Serena Williams produced a stellar performance at the Australian Open semi-final against Simona Halep this past week, granting her the opportunity to face Naomi Osaka in Thursday’s semi-final. Williams’ intense ball-striking ability and movement throughout the court gave her the edge she needed to carry out a win.
Williams’ career has been heavily analyzed after the birth of her daughter due to inconsistencies in her performances, however, there’s no denying that Williams is still one of the greatest athletes of all time, and her past games have proven that. When she was facing Halep she began the game with some relatively poor serves, however, by the middle of the game it was clear she got her groove back and was able to win the match with all of her other amazing skills.

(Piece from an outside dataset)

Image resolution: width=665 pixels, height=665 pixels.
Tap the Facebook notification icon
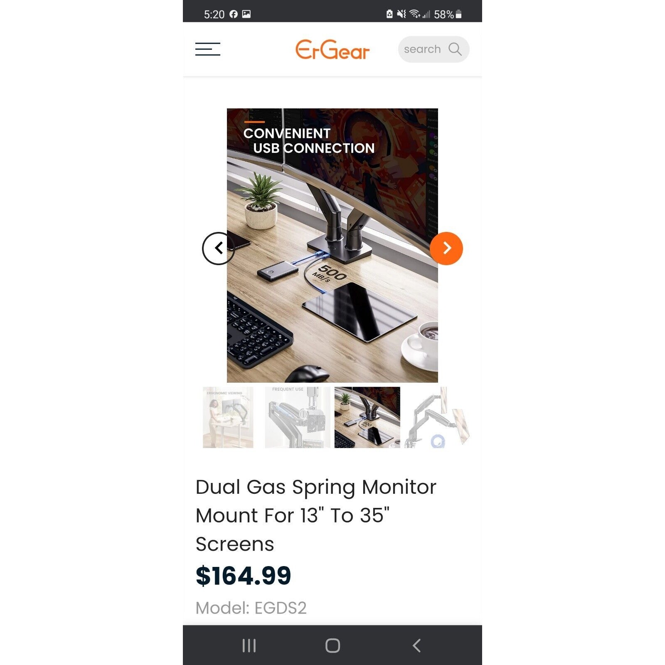click(234, 14)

Williams was able to retrieve more balls and force errors from Halep, proving she was still comfortable on the court. Her strategy was slow, yet steady, as she calmly waited for the right shot to attack her opponent and guarantee herself the win.
“If there was any criticism of Halep, who committed just four unforced errors in the opening set, it was of her poor serving when she took the lead in the second set. It was her biggest opportunity to cause havoc and she simply offered Williams too many second serves, who immediately broke back from 1-3 to 3-3,” according to sports journalist Tumaini Carayol.

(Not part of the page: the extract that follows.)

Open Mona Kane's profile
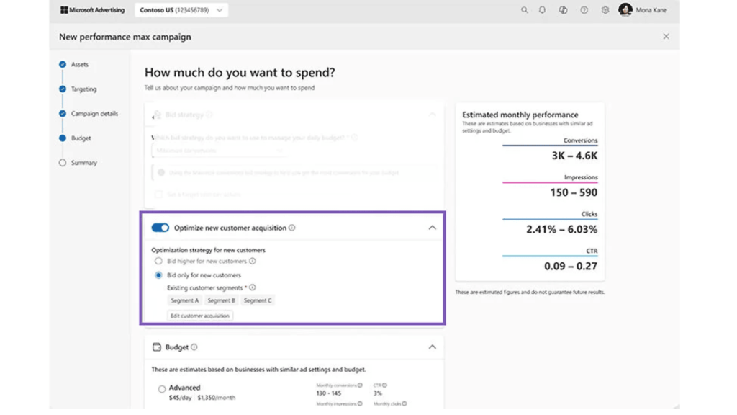Viewport: 737px width, 415px height. (x=625, y=10)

Carayol explained that “while Halep took control of the points, desperately trying to keep hold of her serve, Williams was reduced to scrambling far being the baseline, living off defensive forehand slices and lunging for every ball. Williams clinched the definitive break not with a nuclear forehand, but after consecutive, breathless 20- and 16-stroke rallies.”
Williams was interviewed after the game and claimed that “movement has always been one of my strengths, and so it’s actually more natural for me to move than for me not. So it was just kind of, like: ‘Oh, that’s how I used to move,’ so it’s pretty good.”
“I think I was more focused on other things and not focused on something that is actually a strength of mine, has always been a strength of mine, and I had to refocus on that.”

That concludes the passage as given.